### Written instruction
Please rewrite the items below with "Instruction" replaced by "Command" and everything else unchanged.

### Input records
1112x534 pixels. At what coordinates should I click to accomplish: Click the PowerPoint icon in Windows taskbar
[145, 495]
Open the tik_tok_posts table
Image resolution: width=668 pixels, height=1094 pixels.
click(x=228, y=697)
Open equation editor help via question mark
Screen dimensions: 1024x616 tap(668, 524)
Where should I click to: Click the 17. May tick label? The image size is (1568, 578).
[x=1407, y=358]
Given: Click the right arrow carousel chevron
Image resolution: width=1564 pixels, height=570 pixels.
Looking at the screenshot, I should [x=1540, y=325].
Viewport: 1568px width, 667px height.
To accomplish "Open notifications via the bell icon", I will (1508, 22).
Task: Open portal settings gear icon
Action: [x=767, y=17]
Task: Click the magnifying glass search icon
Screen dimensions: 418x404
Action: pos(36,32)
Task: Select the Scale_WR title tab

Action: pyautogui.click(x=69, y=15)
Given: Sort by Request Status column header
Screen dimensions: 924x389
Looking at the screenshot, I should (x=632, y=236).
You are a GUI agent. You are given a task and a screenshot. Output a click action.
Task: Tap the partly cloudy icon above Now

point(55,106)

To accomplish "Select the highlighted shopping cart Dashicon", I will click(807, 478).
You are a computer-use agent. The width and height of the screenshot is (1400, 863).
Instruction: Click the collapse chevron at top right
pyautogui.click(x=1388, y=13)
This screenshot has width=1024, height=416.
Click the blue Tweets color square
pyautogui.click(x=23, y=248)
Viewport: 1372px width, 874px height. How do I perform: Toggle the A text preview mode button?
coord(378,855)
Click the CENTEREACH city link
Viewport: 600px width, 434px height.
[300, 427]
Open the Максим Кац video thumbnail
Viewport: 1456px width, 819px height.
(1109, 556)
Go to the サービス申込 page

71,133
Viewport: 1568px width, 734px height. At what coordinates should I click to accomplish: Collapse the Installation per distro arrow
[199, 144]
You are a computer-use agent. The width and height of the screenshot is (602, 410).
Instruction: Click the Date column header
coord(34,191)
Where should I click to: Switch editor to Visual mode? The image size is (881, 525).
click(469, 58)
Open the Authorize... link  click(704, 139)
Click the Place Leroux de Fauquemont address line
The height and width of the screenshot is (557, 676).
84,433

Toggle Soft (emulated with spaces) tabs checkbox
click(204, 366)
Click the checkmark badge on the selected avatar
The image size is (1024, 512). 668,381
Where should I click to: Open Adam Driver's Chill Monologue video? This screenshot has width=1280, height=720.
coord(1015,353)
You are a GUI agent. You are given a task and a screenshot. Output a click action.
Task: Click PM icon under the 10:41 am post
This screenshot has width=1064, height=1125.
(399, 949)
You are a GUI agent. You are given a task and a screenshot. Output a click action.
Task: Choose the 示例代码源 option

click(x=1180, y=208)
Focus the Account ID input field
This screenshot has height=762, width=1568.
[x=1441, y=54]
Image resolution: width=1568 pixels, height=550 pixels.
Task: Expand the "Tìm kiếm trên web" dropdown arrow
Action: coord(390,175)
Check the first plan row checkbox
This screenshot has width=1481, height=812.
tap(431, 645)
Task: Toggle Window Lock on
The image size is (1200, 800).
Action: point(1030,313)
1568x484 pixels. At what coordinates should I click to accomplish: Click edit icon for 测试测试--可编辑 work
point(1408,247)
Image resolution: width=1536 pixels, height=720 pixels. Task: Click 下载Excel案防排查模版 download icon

### Result for this task
1112x534 pixels. At what coordinates should I click to accomplish: Click the PowerPoint icon in Windows taskbar
[145, 495]
Open the tik_tok_posts table
Image resolution: width=668 pixels, height=1094 pixels.
click(x=228, y=697)
Open equation editor help via question mark
Screen dimensions: 1024x616 tap(668, 524)
Where should I click to: Click the 17. May tick label? The image size is (1568, 578).
[x=1407, y=358]
Given: Click the right arrow carousel chevron
Image resolution: width=1564 pixels, height=570 pixels.
Looking at the screenshot, I should [x=1540, y=325].
Viewport: 1568px width, 667px height.
To accomplish "Open notifications via the bell icon", I will (1508, 22).
Task: Open portal settings gear icon
Action: [x=767, y=17]
Task: Click the magnifying glass search icon
Screen dimensions: 418x404
Action: pos(36,32)
Task: Select the Scale_WR title tab

Action: pyautogui.click(x=69, y=15)
Given: Sort by Request Status column header
Screen dimensions: 924x389
Looking at the screenshot, I should (x=632, y=236).
You are a GUI agent. You are given a task and a screenshot. Output a click action.
Task: Tap the partly cloudy icon above Now

point(55,106)

To accomplish "Select the highlighted shopping cart Dashicon", I will click(807, 478).
You are a computer-use agent. The width and height of the screenshot is (1400, 863).
Command: Click the collapse chevron at top right
pyautogui.click(x=1388, y=13)
This screenshot has width=1024, height=416.
Click the blue Tweets color square
pyautogui.click(x=23, y=248)
Viewport: 1372px width, 874px height. How do I perform: Toggle the A text preview mode button?
coord(378,855)
Click the CENTEREACH city link
Viewport: 600px width, 434px height.
[300, 427]
Open the Максим Кац video thumbnail
Viewport: 1456px width, 819px height.
(1109, 556)
Go to the サービス申込 page

71,133
Viewport: 1568px width, 734px height. At what coordinates should I click to accomplish: Collapse the Installation per distro arrow
[199, 144]
You are a computer-use agent. The width and height of the screenshot is (602, 410).
Command: Click the Date column header
coord(34,191)
Where should I click to: Switch editor to Visual mode? The image size is (881, 525).
click(469, 58)
Open the Authorize... link  click(704, 139)
Click the Place Leroux de Fauquemont address line
The height and width of the screenshot is (557, 676).
84,433

Toggle Soft (emulated with spaces) tabs checkbox
click(204, 366)
Click the checkmark badge on the selected avatar
The image size is (1024, 512). 668,381
Where should I click to: Open Adam Driver's Chill Monologue video? This screenshot has width=1280, height=720.
coord(1015,353)
You are a GUI agent. You are given a task and a screenshot. Output a click action.
Task: Click PM icon under the 10:41 am post
This screenshot has width=1064, height=1125.
(399, 949)
You are a GUI agent. You are given a task and a screenshot. Output a click action.
Task: Choose the 示例代码源 option

click(x=1180, y=208)
Focus the Account ID input field
This screenshot has height=762, width=1568.
[x=1441, y=54]
Image resolution: width=1568 pixels, height=550 pixels.
Task: Expand the "Tìm kiếm trên web" dropdown arrow
Action: coord(390,175)
Check the first plan row checkbox
This screenshot has width=1481, height=812.
tap(431, 645)
Task: Toggle Window Lock on
The image size is (1200, 800).
Action: point(1030,313)
1568x484 pixels. At what coordinates should I click to accomplish: Click edit icon for 测试测试--可编辑 work
point(1408,247)
Image resolution: width=1536 pixels, height=720 pixels. Task: Click 下载Excel案防排查模版 download icon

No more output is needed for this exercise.